State Food and Drug Administration recently issued 104 medical device industry standards (including mandatory standards 31, recommended standard 73) and the "silicone rubber surgical implants General requirements" and two medical device industry standard amendments. Some analysts believe the move will accelerate the development of China's medical device industry, and to promote the medical device industry mergers and acquisitions of listed companies to improve their competitiveness.
This is the first time since the establishment of the promulgation of the General Administration of Medical Devices standards. Compared with the past, the first standard promulgated in this announcement bid to understand the basic standards applicable conditions and briefings, so that enrich the content of the announcement, to facilitate a more efficient control standard profiles and applications. This will not only improve the access threshold for the medical device industry, but also for centralized supervision of subsequent high-value consumables and other medical equipment, unified procurement foundation.
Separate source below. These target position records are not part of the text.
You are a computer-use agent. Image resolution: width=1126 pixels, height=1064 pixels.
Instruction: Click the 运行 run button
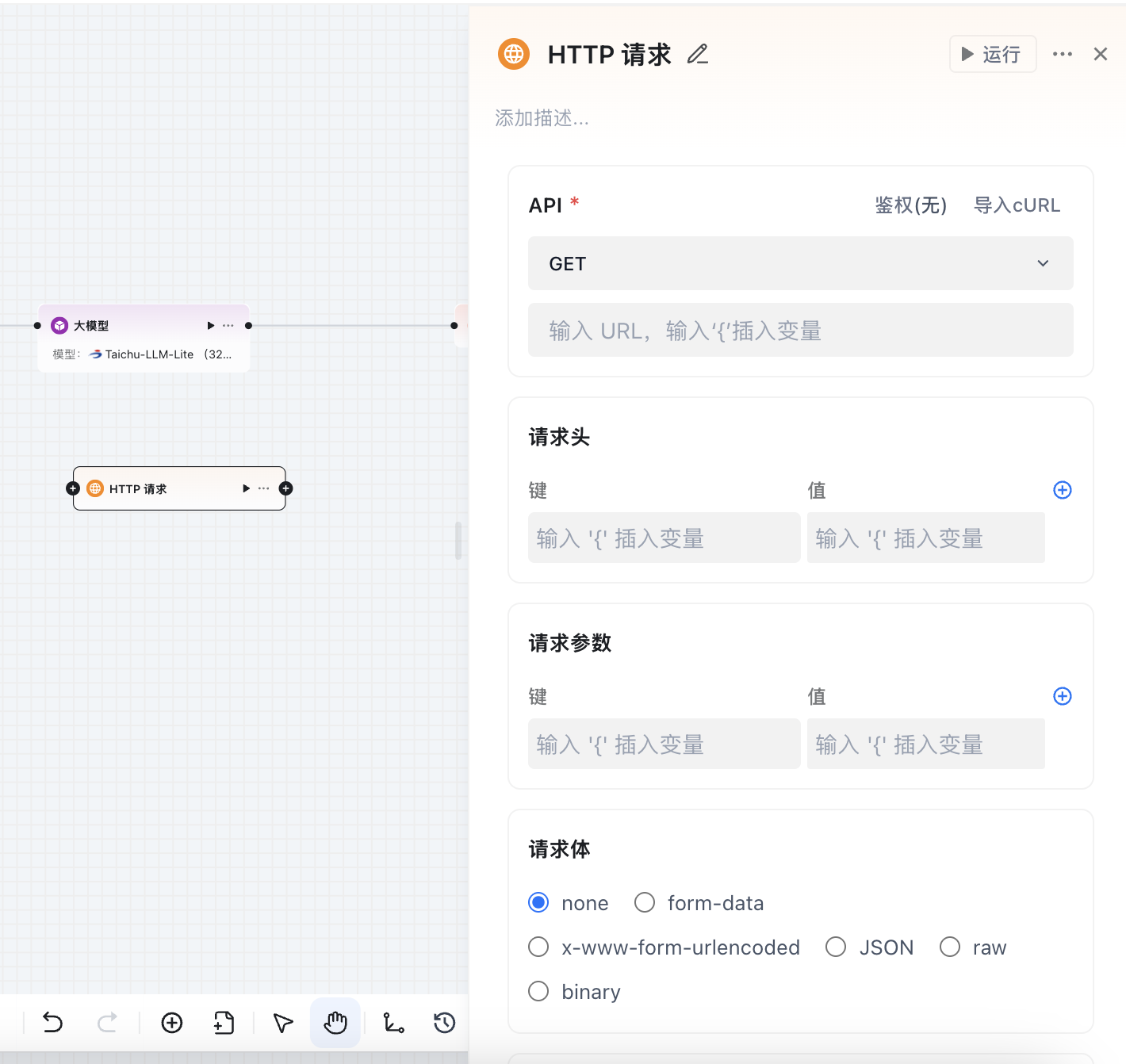(993, 54)
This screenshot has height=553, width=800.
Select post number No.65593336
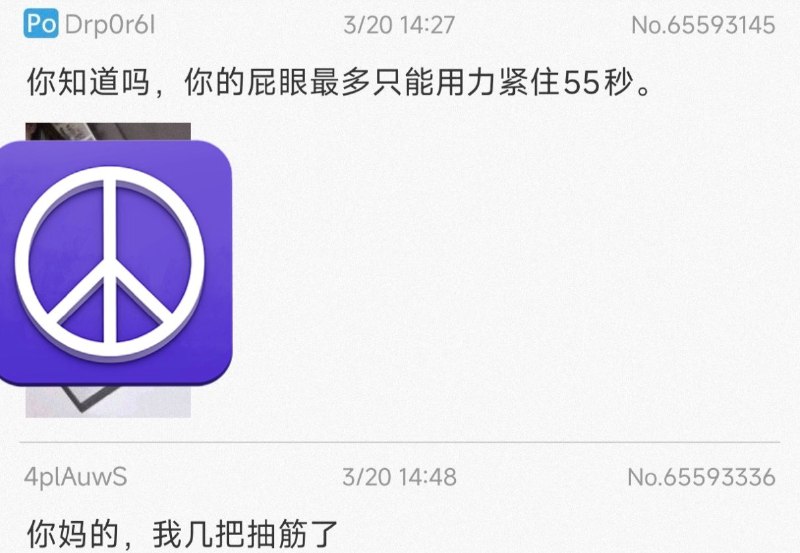701,477
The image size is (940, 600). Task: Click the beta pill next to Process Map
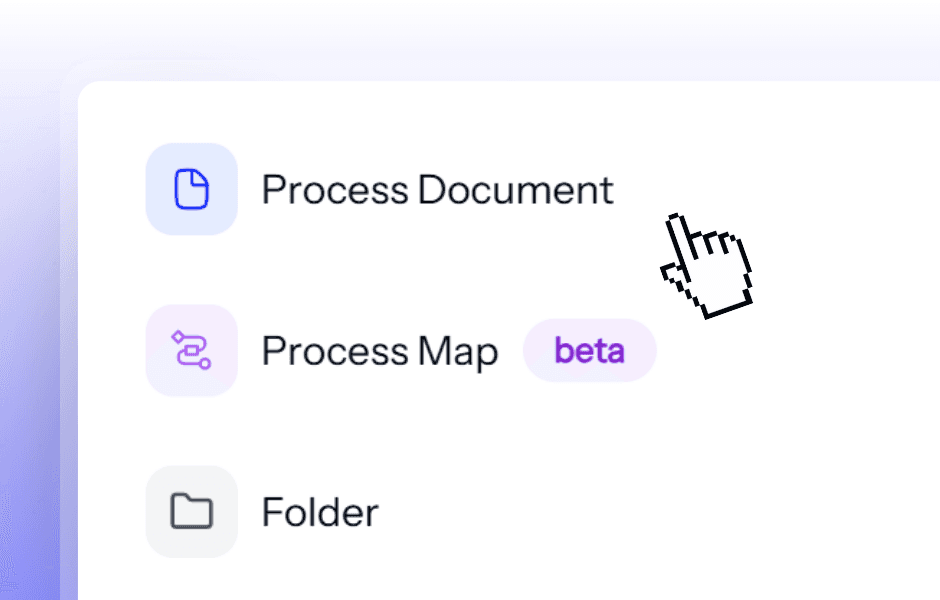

Strategic emerging industries of medical devices industry is supported by the state, but also various types of industrial funds focus areas. Use of drugs and medical devices in developed countries the ratio is close to 1: 1, while the domestic is a far cry. Medium and long term, with the upgrading of residents consumption level and state of health to encourage social capital to do medical policies floor, as well as the needs of the majority of residents in various medical institutions for medical devices will gradually be released, the medical device industry, there is a great improvement space.
According to reports, the current development of China's medical device industry is still small scattered state, high-end medical equipment market has long been Johnson & Johnson, Medtronic, GE, Philips and other international medical equipment giants occupy a larger product import substitution market space.